Fortunately, most patients will tolerate the implant that they receive, even though patch testing proves them to be allergic to a metal in their implant alloy, Dr. Taylor says. The degree of hypersensitivity reaction in these patients very much depends on the amount of the corrosion that occurs in the release of the metal, if the metal is bound or mixed with other metal alloys, and what percentage of the metal is contained in a given implant.
“A positive patch test does not necessarily predict or guarantee that a patient will have a reaction to a metal prosthesis when it is implanted. In many cases, however, the test can help direct the physician to possibly choose an alternative implant preoperatively or postoperatively with similar functional attributes,” Dr. Taylor says.
The decision to replace a metal implant that is suspected of causing allergic contact dermatitis depends on the severity of symptoms. A positive patch test alone is clearly no reason to remove a device, especially if it is functioning well, Dr. Taylor says, and many cases of allergic contact dermatitis can be managed with topical therapy.
According to Dr. Taylor, an allergic reaction to a metal implant in a knee or hip joint is often not the cause of a rash seen in the area; instead, the symptoms could be due to an insidious subclinical infection. Here, he says the patient may require aspiration of the joint and systemic antibiotics to clear the symptoms.
The main reasons for performing patch testing postoperatively are symptoms of pain or loosening of the implant, or in cases where the surgeon is considering replacing the device for better functional outcomes, Dr. Taylor says.

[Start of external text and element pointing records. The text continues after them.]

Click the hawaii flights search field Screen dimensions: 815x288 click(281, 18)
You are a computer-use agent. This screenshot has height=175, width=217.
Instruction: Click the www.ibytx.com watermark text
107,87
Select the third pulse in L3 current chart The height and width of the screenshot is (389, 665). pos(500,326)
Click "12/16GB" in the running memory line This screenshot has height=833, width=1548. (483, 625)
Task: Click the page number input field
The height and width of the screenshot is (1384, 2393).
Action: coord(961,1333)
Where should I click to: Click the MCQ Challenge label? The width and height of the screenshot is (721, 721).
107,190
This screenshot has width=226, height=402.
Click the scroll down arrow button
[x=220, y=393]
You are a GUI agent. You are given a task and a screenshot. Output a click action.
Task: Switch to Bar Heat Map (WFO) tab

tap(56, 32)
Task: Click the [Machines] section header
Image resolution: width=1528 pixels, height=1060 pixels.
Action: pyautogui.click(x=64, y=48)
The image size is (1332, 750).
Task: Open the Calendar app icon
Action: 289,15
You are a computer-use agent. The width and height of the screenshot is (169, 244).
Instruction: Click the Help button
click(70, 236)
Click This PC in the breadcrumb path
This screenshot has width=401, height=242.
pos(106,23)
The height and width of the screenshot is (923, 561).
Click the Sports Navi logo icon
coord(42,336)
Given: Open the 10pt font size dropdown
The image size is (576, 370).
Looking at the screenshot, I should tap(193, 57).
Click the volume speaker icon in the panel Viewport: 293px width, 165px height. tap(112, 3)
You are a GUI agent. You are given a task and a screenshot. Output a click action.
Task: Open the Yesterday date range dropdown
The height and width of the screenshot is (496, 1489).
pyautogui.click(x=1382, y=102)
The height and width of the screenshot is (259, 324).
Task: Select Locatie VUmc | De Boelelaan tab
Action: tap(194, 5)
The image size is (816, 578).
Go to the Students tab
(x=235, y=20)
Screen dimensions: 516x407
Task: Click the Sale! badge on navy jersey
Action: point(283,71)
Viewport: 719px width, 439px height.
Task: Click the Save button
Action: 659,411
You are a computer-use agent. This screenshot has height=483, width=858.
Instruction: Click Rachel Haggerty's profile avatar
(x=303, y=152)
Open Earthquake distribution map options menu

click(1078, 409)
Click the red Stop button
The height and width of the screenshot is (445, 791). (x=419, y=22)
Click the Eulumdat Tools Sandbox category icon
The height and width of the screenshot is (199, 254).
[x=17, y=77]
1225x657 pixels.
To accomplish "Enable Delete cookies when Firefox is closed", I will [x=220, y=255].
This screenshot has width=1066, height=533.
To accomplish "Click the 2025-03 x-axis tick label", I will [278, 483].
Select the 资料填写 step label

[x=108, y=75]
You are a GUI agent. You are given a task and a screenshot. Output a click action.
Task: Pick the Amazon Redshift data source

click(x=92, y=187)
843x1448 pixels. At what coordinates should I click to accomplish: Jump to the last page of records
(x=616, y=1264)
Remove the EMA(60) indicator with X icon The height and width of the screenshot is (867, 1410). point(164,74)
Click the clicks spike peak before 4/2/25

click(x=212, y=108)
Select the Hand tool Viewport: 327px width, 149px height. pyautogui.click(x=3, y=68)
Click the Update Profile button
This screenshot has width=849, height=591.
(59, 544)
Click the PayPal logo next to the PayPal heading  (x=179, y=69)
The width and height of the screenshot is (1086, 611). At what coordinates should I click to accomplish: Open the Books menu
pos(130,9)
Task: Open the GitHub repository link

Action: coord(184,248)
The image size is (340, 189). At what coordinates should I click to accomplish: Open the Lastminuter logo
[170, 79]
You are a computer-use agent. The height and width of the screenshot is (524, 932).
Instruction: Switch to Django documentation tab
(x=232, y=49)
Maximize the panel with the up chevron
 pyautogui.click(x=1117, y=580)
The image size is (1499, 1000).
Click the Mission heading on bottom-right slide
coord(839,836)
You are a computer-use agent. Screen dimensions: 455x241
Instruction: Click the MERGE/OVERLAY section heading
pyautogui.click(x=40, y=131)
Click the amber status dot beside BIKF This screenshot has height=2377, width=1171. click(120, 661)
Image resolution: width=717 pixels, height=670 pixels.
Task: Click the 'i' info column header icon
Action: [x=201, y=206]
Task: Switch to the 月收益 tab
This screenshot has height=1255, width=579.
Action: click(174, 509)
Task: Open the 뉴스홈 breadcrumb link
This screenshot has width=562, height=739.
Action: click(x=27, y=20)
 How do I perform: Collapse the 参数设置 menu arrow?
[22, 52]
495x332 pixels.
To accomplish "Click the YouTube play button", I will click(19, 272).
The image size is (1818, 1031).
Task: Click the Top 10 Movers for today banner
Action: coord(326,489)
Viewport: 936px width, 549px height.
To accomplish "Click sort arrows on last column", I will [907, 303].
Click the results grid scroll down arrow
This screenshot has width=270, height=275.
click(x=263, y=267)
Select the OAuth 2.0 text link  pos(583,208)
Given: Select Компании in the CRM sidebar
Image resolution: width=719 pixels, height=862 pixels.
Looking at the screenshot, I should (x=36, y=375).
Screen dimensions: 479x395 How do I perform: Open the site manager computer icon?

“More and more patients are being sent for evaluation of allergy to metals before and after surgery,” he says. “Though patch testing has a role, there is no clear-cut solution of what to do with positive patch tests to a given metal alloy contained in the implant. The decision whether or not to remove an implanted device after positive patch test results should be made on a case-by-case basis as decided by the surgeon and patient.” DT
Disclosures: Dr. Taylor reports no relevant financial interests.